C’est dans l’indifférence totale de la population qu’a eu lieu la marche contre la drogue organisée hier à Plaine-des-Papayes par les Forces vives de la localité. Une trentaine de personnes seulement, dont une grande majorité de femmes et deux aînés de 84 et de 90 ans, et des majorettes du collège Droopnath Ramphul, y ont participé sous les regards amusés des habitants.
« Ce n’est pas la quantité que nous voulons mais la qualité », a lancé le travailleur social Ally Lazer, à l’issue de cette marche d’une heure qui s’est terminée au siège du conseil du village de Plaine-des-Papayes. Il a dit sa confiance dans les femmes qui ont participé à cette marche, « qui nous feront gagner ce combat contre la drogue. » « Un problème aussi grave que la drogue est en train de détruire notre pays, notre village, et il y a des hommes qui nous regardent, debout aux coins des rues, en faisant des commentaires. Ce sont des poltrons », a-t-il déclaré, avant de rappeler à son auditoire que des habitants de Plaine-des-Papayes également se font soigner au centre de réhabilitation de Plaine-Verte.
Aucun habitant de la localité, poursuit le travailleur social, n’est en sécurité avec la drogue qui circule. Il suffit d’un seul toxicomane dans le village pour que les vols et les agressions augmentent. Il a parlé des souffrances des familles dont certains membres sont toxicomanes. « Dans la vie, il est préférable de n’avoir rien à manger et à boire que d’avoir un membre de votre famille qui tombe dans la drogue », a-t-il fait ressortir. Les marchands de drogue, affirment Ally Lazer, ne savent que vendre leur poison aux jeunes et ne sont nullement concernés par « votre couleur politique ou votre appartenance religieuse. Ils ne connaissent que les profits ». Et de dénoncer certains pharmaciens qu’il a qualifiés de « mafia de la drogue. » Il a également mis en garde les jeunes filles contre certains garçons qui essaient de les amadouer en leur faisant croire à l’amour. « Après, ils mettent des comprimés dans une boisson gazeuse qu’ils donnent à boire à la fille et celle-ci devient dépendante de la drogue.

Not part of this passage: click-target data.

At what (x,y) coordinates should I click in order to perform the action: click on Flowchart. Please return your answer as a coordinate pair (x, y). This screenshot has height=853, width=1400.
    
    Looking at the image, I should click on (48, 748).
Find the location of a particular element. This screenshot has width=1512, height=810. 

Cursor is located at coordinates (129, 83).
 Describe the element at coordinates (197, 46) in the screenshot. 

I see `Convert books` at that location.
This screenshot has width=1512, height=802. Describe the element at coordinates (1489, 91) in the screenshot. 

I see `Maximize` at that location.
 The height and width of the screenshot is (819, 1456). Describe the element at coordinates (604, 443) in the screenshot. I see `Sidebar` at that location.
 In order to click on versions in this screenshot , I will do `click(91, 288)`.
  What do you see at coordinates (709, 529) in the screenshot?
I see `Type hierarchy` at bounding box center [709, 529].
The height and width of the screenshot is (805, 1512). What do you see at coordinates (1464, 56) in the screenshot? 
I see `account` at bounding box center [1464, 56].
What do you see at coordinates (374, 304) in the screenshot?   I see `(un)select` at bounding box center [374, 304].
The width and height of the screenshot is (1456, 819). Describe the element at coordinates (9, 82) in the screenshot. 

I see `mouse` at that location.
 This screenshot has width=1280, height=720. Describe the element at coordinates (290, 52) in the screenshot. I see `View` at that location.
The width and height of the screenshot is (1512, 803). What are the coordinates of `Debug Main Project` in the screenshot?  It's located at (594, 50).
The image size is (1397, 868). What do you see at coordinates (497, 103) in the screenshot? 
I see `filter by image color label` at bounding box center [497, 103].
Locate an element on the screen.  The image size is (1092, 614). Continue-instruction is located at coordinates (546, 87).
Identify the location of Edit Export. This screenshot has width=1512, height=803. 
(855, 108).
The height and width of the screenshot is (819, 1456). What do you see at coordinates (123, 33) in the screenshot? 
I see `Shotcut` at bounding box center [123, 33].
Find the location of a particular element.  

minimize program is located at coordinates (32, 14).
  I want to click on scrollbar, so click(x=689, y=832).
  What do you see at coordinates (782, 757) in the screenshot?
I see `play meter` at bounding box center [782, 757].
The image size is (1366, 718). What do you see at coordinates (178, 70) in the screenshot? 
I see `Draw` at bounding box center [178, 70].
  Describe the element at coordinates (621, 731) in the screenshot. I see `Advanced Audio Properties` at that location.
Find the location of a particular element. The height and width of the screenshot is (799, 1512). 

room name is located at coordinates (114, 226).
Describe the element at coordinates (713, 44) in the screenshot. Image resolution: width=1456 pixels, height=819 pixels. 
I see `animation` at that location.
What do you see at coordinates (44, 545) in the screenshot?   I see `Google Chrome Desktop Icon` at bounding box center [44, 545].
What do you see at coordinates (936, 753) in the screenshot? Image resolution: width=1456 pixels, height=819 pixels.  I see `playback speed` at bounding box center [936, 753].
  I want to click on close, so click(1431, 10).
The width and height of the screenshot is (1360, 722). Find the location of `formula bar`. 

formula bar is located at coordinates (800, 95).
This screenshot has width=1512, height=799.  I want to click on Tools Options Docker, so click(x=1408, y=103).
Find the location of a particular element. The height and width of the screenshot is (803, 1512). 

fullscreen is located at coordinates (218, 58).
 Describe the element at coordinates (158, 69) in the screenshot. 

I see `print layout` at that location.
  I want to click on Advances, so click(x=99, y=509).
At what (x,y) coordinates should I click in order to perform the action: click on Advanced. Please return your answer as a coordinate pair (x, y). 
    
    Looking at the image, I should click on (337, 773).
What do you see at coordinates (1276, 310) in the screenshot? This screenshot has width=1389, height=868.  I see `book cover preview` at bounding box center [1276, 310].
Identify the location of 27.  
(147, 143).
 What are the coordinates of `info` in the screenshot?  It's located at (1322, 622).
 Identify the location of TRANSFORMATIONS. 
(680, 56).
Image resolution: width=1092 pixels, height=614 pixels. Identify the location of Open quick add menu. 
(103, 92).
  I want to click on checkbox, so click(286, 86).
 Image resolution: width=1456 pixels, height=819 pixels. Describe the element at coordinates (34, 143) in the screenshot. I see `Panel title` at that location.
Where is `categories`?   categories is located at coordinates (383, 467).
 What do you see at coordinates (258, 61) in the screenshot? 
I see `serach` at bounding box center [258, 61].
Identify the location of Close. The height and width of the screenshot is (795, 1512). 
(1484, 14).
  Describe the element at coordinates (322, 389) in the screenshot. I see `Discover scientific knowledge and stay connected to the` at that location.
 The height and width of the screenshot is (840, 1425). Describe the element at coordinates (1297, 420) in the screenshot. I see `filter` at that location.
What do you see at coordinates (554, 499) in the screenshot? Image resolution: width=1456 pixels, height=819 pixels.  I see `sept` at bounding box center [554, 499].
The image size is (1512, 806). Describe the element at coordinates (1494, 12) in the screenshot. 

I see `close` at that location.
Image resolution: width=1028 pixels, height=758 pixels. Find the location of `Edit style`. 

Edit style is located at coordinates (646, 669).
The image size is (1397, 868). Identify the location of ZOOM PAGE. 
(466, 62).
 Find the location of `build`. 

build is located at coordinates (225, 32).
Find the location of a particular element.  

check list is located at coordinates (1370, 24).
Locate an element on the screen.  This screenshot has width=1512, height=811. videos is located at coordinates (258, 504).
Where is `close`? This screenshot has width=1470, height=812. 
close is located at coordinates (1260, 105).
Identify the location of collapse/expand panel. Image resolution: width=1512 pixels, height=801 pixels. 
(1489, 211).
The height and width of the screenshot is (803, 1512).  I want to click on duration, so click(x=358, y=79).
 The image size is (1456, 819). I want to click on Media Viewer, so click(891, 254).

Par la suite, le garçon va forcer la fille à se prostituer pour avoir sa dose quotidienne de drogue », affirme le travailleur social.
Interrogée, Mala Devi Sungkur, une femme très active dans la localité, a indiqué au Mauricien que de nombreuses mères sont en larmes à cause du fléau de la drogue. « Ce n’est pas facile de changer le comportement des gens mais nous avons la volonté nécessaire pour poursuivre notre lutte », dit-elle. Pour sa part, Anishta Dupré, jeune participante à la marche, a tenu à dire aux jeunes qu’il n’est pas trop tard pour changer de comportement et de reprendre une vie normale.
Daniel Capiron, PRO de l’établissement sucrier de Belle-Vue, a dit croire dans cette démarche de prévention car il est très sensible à ce problème qui a infiltré la localité. « Nos employés sont toujours venus de Plaine-des-Papayes. À l’avenir, d’autres jeunes de l’endroit seront sans doute appelés à travailler avec nous. Ma participation est aussi une façon d’aider à la sauvegarde de notre potentiel », affirme-t-il.